Repeated Contracting with Multiple Non-Myopic Agents: Policy Regret and Limited Liability

We study a repeated contracting setting in which a Principal adaptively chooses amongst $k$ Agents at each of $T$ rounds. The Agents are non-myopic, and so a mechanism for the Principal induces a $T$-round extensive form game amongst the Agents. We give several results aimed at understanding an under-explored aspect of contract theory -- the game induced when choosing an Agent to contract with. First, we show that this game admits a pure-strategy \emph{non-responsive} equilibrium amongst the Agents -- informally an equilibrium in which the Agent's actions depend on the history of realized states of nature, but not on the history of each other's actions, and so avoids the complexities of collusion and threats. Next, we show that if the Principal selects Agents using a \emph{monotone} bandit algorithm, then for any concave contract, in any such equilibrium, the Principal obtains no regret to contracting with the best Agent in hindsight -- not just given their realized actions, but also to the counterfactual world in which they had offered a guaranteed $T$-round contract to the best Agent in hindsight, which would have induced a different sequence of actions. Finally, we show that if the Principal selects Agents using a monotone bandit algorithm which guarantees no swap-regret, then the Principal can additionally offer only limited liability contracts (in which the Agent never needs to pay the Principal) while getting no-regret to the counterfactual world in which she offered a linear contract to the best Agent in hindsight -- despite the fact that linear contracts are not limited liability. We instantiate this theorem by demonstrating the existence of a monotone no swap-regret bandit algorithm, which to our knowledge has not previously appeared in the literature.

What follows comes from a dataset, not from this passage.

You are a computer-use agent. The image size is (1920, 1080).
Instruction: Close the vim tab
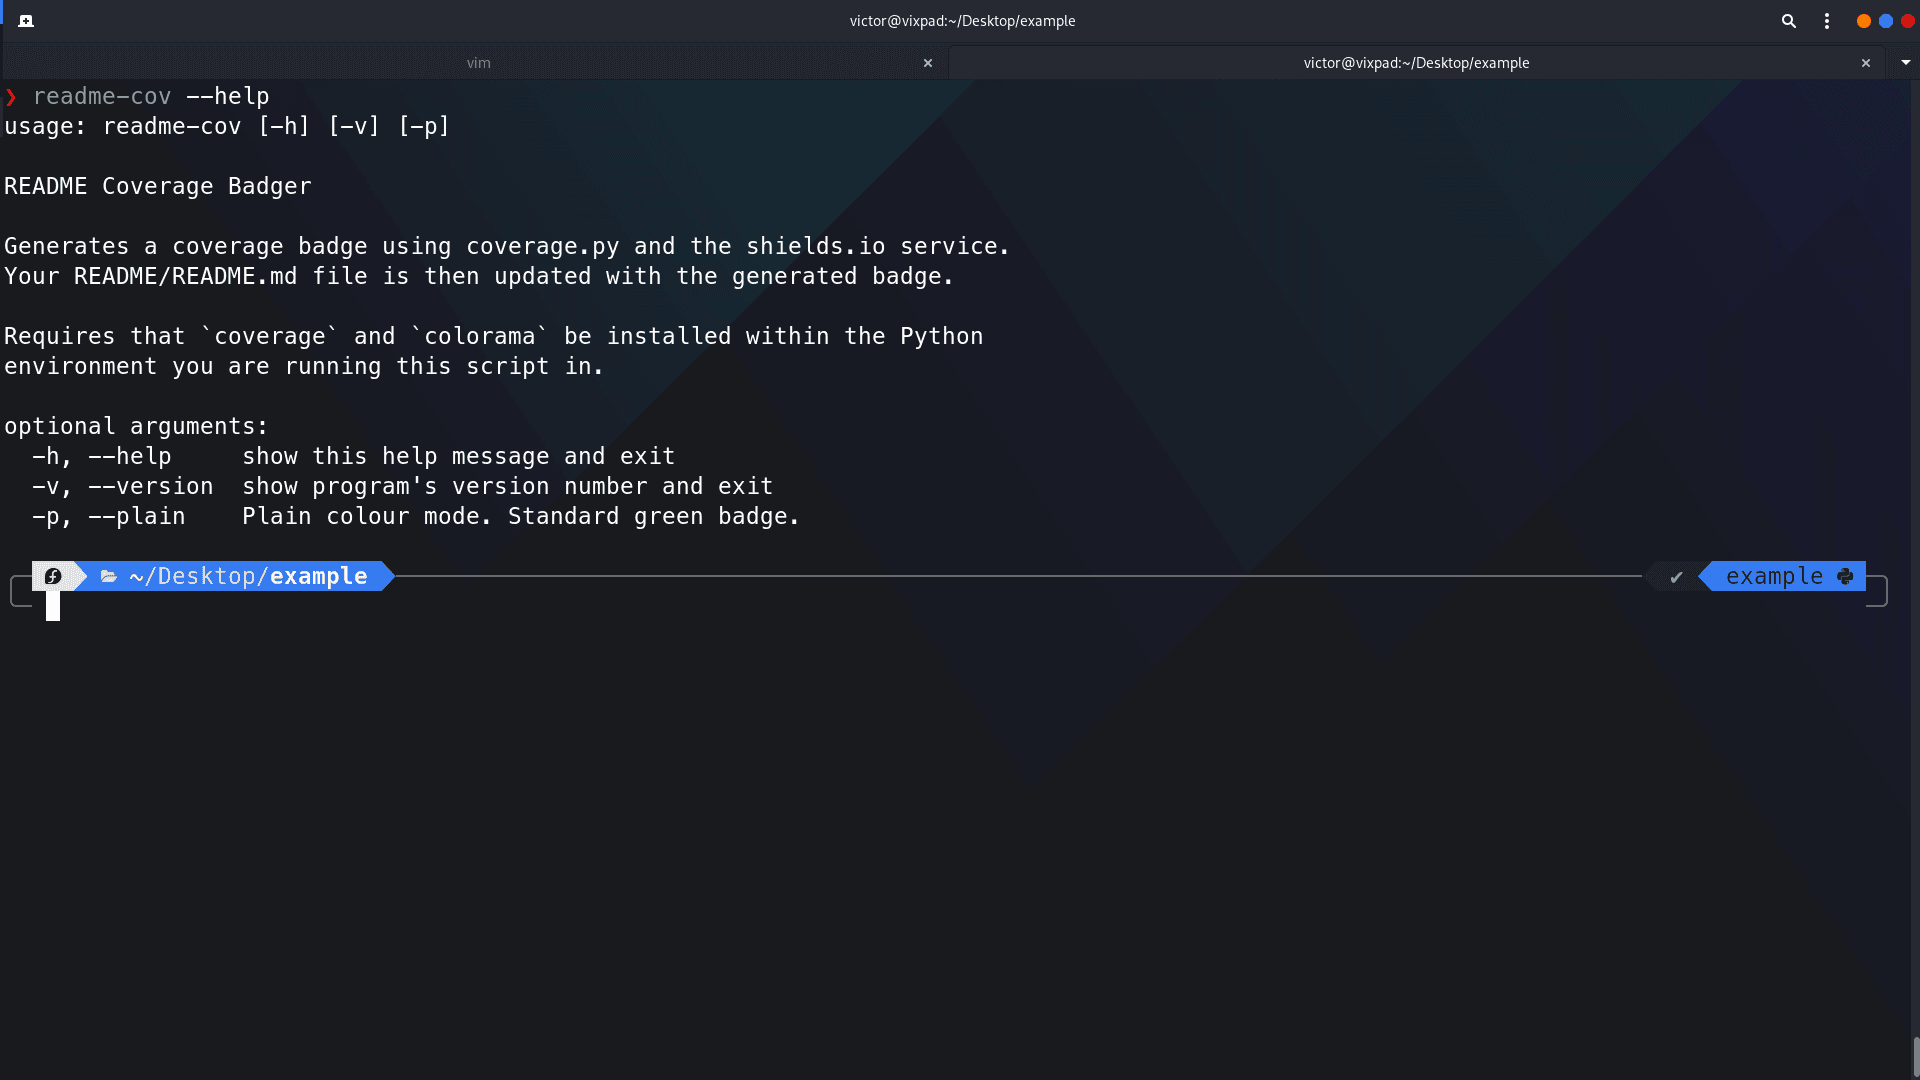pyautogui.click(x=928, y=62)
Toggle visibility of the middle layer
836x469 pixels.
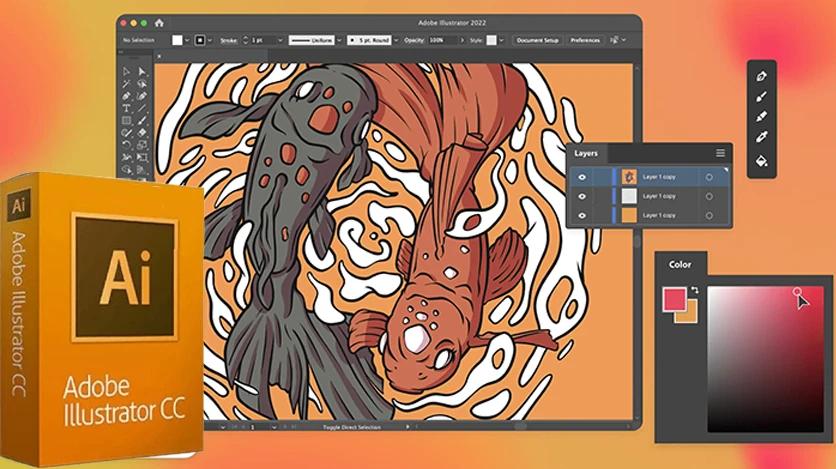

翻译：我们研究了一个重复合约设定，其中委托人每轮从$k$个代理人中自适应地选择一名代理人，共进行$T$轮。代理人是非短视的，因此委托人的机制会在代理人之间引发一个$T$轮的扩展形式博弈。我们给出了一些结果，旨在理解合约理论中一个尚未充分探索的方面——选择合约代理人时所引发的博弈。首先，我们证明该博弈在代理人之间存在一个纯策略的“非响应”均衡——非正式地说，这是一种代理人行动取决于自然状态实现的历史，而不取决于彼此行动历史的均衡，从而避免了共谋和威胁的复杂性。其次，我们证明，如果委托人使用一个“单调”的赌博机算法选择代理人，那么对于任何凹合约，在任何此类均衡中，委托人在事后与最佳代理人签约时不会产生遗憾——不仅针对其实际采取的行动，还针对一个反事实世界，即该世界假设委托人向事后最佳代理人提供了有保证的$T$轮合约，而这会引发不同的行动序列。最后，我们证明，如果委托人使用一个保证无交换遗憾的单调赌博机算法选择代理人，那么委托人可以额外仅提供有限责任合约（其中代理人永远无需向委托人支付），同时在反事实世界中不产生遗憾——尽管线性合约并非有限责任合约，该反事实世界假设委托人向事后最佳代理人提供了线性合约。我们通过证明存在一个单调无交换遗憾的赌博机算法来实例化这一定理，据我们所知，该算法此前未在文献中出现过。